Ditambahkan lagi bahwa tingginya angka kemiskinan di NTB,
akibat akses masyarakat terhadap sumber daya produktif terbatas untuk melakukan
proses produksi untuk menghasilkan barang atau jasa. Produktivitas masyarakat
yang rendah berdampak pada rendahnya pendapatan sehingga masyarakat tetap miskin.
Disamping itu, tingkat pertumbuhan penduduk miskin di NTB lebih tinggi daripada
yang tidak miskin. Hal ini akibat perilaku sikap mental yang sudah lama
dilakoni sehingga menjadi budaya kemiskinan. Program strategis menurutnya harus
terintegrasi dan melibatkan semua sektor seperti sektor ekonomi, sosial, dan
infrastruktur dengan sasaran masyarakat miskin terdata. Harus ada gerakan
terpadu dengan sistem yang betul-betul melibatkan masyarakat. Program
pemerintah selama ini dikritisi Karyadi, dimulai dari tengah dan tidak langsung
menyentuh pada kendala penyumbatannya ada dimana.
Menyikapi
permasalahan-permasalahan di atas diperlukan metode penyelesaian melalui
pendekatan pemberdayaan masyarakat (prosperity approach).

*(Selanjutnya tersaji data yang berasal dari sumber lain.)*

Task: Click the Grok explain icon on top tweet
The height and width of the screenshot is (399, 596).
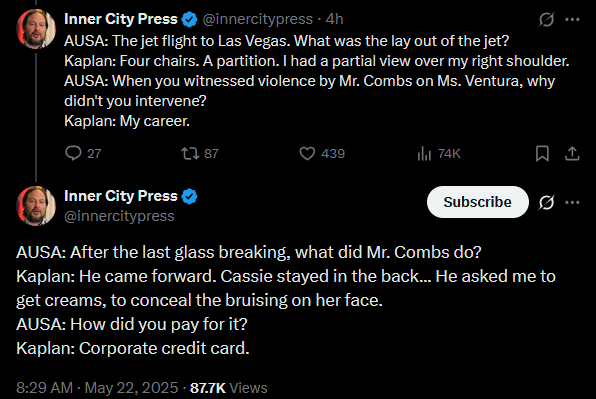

Pendekatan
pemberdayaan masyarakat mengubah paradigma pembangunan kehutanan dari timber
based forest management menjadi community based forest management.
Salah satu kegiatan pemberdayaan masyarakat yang dilaksanakan adalah melalui
program Hutan Kemasyarakatan.
Luas hutan kemasyarakatan yang sudah memiliki Surat
Keputusan (SK) Menteri Kehutanan (Menhut) mencapai 14.800,5 hektare (ha). HKM
yang sudah memiliki status legal tersebut tersebar di Kabupaten Lombok Barat
seluas 411 ha, Kabupaten Lombok Tengah 1.809,5 ha, Kabupaten Lombok Utara 2.042
ha, Kabupaten Lombok Timur seluas 2.230 ha. Di Kabupaten Sumbawa seluas 895 ha,
Kabupaten Dompu 4.400 ha, Kabupaten Bima 1.999 ha, dan Kota Bima seluas 1.050
ha. Sementara luas HKM yang belum memiliki SK Menhut, mencapai 4.510 ha yang
tersebar di Kabupaten Lombok Utara seluas 215 ha, Kabupaten Lombok Timur 1.705
ha, Kabupaten Lombok Barat 1.520 ha, Kabupaten Sumbawa 870 ha, dan Kabupaten
Bima seluas 200 ha.
Sementara luas HKM yang belum memiliki SK Menhut, mencapai
4.510 ha yang tersebar di Kabupaten Lombok Utara seluas 215 ha, Kabupaten
Lombok Timur 1.705 ha, Kabupaten Lombok Barat 1.520 ha, Kabupaten Sumbawa 870
ha, dan Kabupaten Bima seluas 200 ha. Status legal dari seluruh HKM yang belum
memiliki SK Menhut itu masih dalam proses, agar masyarakat yang diberikan izin
usaha pemanfaatan hutan kemasyarakatan (IUPHKM) tidak khawatir akan diusir
paksa.
Sinergi dengan instansi terkait sangat diperlukan karena
masing-masing instansi itu juga mereka memiliki program pelatihan UMKM dan
penciptaan wirausaha baru yang bertujuan menekan angka kemiskinan dan
pengangguran di NTB. Data Badan Pusat Statistik (BPS) NTB, tercatat angka
pengangguran terbuka (TPT) hingga Februari 2012, sekitar 5,21 persen dari total
jumlah penduduk yang tergolong angkatan kerja sebanyak 2,18 juta orang.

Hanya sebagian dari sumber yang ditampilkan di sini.